Robotic energy independence will be important to ensure independence for soldiers. The laboratory is looking at more energy-efficient power options that are multifuel-capable—even able to scavenge energy from the environment—to support long-running robots. Some robotic platforms might be able to help other Army systems by offloading power during operations, Riddick suggests.

The ARL’s robotics research is not without challenges. Riddick allows that the laboratory must maintain its focus on the most important objectives for the future warfighter. Accordingly, it must understand “the ecosystem” of robotics research so it can draw upon the best talent and research outcomes to allocate resources effectively.

Many technical hurdles remain. One is platform integration, especially with intelligence applications. Riddick notes that AI currently depends on large datasets and access to information repositories, but battlefield operations will not have that luxury. Small datasets will be sparse, and their data may not always be dependable. Connectivity also could be lacking. “The challenges around intelligence in a complex military environment are extreme,” he states. “And those challenges are not ones that we can necessarily depend on commercial industry to address without a real push from the military side to get after those problems. And that push comes out of what we do in basic research.”

Private industry and academia are part of the robotic ecosystem that Riddick cites. Many individuals from these sectors have participated in laboratory collaborative technology alliances, which helps strengthen bonds among participants. An ARL initiative called Open Campus would allow members of industry and academia to enter the laboratory. This concept is being pursued at regional ARL sites nationwide.
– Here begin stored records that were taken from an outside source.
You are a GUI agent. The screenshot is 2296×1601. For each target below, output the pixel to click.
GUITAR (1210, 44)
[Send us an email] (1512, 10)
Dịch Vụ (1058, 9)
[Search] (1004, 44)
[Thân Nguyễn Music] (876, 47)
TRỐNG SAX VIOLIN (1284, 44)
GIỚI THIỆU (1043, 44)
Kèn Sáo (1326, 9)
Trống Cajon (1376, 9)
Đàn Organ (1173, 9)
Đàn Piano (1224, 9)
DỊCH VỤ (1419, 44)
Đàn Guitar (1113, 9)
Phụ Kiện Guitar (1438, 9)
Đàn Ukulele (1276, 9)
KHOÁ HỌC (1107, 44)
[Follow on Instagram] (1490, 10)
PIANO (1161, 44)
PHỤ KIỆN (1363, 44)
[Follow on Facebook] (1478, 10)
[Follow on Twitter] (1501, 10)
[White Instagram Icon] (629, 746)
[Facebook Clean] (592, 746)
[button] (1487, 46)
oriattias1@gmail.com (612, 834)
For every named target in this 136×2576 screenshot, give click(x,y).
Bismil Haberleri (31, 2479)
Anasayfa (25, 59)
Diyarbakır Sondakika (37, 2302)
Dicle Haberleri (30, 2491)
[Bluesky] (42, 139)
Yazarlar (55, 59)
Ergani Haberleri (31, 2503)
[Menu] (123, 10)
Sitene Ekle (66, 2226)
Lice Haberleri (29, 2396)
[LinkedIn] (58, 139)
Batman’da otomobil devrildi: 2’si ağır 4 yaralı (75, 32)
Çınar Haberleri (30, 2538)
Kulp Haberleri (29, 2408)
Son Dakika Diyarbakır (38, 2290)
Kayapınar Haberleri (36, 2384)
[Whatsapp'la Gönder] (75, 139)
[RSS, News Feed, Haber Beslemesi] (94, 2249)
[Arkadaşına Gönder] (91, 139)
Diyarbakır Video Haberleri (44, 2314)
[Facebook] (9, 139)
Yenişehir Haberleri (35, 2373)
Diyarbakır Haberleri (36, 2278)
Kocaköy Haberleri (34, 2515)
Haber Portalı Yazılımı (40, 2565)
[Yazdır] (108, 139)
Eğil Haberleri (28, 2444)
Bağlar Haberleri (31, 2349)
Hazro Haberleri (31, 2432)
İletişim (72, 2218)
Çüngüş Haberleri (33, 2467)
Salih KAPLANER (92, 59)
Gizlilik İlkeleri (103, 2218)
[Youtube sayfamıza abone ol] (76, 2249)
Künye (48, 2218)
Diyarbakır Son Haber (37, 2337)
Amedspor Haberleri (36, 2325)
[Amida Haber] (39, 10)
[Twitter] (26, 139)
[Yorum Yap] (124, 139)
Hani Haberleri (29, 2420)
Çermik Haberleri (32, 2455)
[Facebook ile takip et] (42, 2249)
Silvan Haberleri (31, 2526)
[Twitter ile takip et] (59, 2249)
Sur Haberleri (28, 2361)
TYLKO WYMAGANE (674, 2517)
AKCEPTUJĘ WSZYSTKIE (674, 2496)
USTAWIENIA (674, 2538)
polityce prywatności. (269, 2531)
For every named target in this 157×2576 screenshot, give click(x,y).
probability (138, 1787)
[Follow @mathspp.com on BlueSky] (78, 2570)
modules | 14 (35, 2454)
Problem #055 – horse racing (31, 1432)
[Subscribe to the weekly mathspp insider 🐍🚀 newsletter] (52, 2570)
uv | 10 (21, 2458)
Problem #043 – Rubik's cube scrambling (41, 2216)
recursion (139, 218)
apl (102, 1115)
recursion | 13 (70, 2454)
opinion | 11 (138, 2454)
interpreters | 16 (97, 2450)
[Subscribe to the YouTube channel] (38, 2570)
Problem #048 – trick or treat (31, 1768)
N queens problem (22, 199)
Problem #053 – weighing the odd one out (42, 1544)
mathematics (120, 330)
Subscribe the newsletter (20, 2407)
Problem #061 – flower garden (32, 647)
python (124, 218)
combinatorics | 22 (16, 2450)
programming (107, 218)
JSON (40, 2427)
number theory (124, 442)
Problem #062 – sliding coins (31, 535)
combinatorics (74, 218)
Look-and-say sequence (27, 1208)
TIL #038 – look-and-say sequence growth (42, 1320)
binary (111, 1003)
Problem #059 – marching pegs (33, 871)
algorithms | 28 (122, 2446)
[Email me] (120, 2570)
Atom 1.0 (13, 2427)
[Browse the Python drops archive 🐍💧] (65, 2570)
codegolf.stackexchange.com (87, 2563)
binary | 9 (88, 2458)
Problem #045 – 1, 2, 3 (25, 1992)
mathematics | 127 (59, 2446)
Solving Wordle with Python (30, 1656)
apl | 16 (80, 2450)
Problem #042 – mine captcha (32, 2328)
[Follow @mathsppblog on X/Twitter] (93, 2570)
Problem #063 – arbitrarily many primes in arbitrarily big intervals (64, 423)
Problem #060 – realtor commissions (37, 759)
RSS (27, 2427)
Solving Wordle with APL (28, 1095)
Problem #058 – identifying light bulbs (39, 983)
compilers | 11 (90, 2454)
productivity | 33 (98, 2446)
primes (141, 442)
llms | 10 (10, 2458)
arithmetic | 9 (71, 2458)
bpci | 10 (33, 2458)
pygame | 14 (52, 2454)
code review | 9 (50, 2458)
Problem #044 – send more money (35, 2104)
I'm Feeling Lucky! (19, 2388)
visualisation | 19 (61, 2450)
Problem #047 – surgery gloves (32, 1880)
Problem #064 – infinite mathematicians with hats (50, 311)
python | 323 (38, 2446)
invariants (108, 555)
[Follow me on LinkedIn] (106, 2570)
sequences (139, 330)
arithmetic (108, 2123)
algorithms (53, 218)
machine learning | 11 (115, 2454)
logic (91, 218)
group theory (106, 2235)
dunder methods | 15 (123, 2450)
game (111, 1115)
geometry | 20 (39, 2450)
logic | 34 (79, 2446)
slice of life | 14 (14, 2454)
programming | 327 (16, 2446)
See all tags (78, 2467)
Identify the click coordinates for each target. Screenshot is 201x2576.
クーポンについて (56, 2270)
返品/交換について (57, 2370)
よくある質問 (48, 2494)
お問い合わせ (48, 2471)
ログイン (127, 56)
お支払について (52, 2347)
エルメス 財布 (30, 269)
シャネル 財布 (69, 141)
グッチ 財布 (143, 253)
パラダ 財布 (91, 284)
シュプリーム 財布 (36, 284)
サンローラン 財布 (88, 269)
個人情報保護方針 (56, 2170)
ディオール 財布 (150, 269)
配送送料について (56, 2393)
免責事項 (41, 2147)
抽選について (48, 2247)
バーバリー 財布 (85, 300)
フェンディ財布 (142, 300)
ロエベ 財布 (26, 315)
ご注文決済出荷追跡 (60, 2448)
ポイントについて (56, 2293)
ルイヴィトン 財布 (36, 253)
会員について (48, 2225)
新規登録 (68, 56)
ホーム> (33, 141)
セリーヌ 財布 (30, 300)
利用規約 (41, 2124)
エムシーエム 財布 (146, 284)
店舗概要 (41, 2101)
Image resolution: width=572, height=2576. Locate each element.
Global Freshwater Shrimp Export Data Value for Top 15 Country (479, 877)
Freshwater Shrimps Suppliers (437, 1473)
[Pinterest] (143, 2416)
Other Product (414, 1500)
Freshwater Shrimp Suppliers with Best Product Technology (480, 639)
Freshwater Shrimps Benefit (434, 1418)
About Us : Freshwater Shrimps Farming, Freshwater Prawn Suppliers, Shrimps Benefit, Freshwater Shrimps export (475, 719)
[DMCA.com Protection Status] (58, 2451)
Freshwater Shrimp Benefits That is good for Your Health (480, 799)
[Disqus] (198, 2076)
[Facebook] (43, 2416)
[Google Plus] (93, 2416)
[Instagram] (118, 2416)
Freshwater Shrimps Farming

While its intent is to approach robotics holistically, the ARL is working on individual enabling technologies rather than building a product. Part of this goal is to focus on use-inspired research, Riddick says. The target is research outcomes from the basic robotics research that would be useful for the soldier, he adds.

The Army’s battlefield strategy is for robots to increase situational awareness, lighten soldiers’ loads, and facilitate movement and maneuver, Riddick points out. In some cases, the robot may actually take the lead on the battlefield, serving as the tip of the spear in tactical operations, he suggests. It might perform the dull, dirty and dangerous tasks that otherwise would fall to the soldier teammate. This robot also would sense the human’s condition and needs and adjust its behavior based on them.

Other potential applications are more general but involve innovative uses. Long-range precision fires, air missile defense, and network command, control, communications and intelligence all might benefit from robotic advances, and their innovations could influence Army doctrine significantly. “The degree to which we can align the knowledge products that we produce within the corporate research laboratory of the Army to have options for our senior leaders … may very well shape what emerges from these programs as they mature,” Riddick says.

The Army modernization plan is expected to be completed by 2028. The ARL’s robotics research is geared toward generating results by then, but it also will provide the seed corn for greater advances beyond that period. For the 2035-2050 time frame, robots should be capable of meeting whatever threats are emerging, Riddick allows.

“When you think about the possibility of having a robotic teammate that can go in and take care of some of those dull, dirty and dangerous tasks and free the soldier to have more space cognitively and functionally to deal with higher-level tasks, it’s really for the warfighter to figure out what type of option does that present,” Riddick declares.

This is all the more relevant in multidomain operations, in which the soldier is the most highly developed sensor among people and machines, he continues. This soldier would be free to perform the necessary high-level decision making in that multidomain environment—which would be revolutionary. “The pace of decision making across domains would bring us into a way of fighting that is safer for the soldier, more lethal and ensures the soldier can go out, fight, win and come home safely,” Riddick says.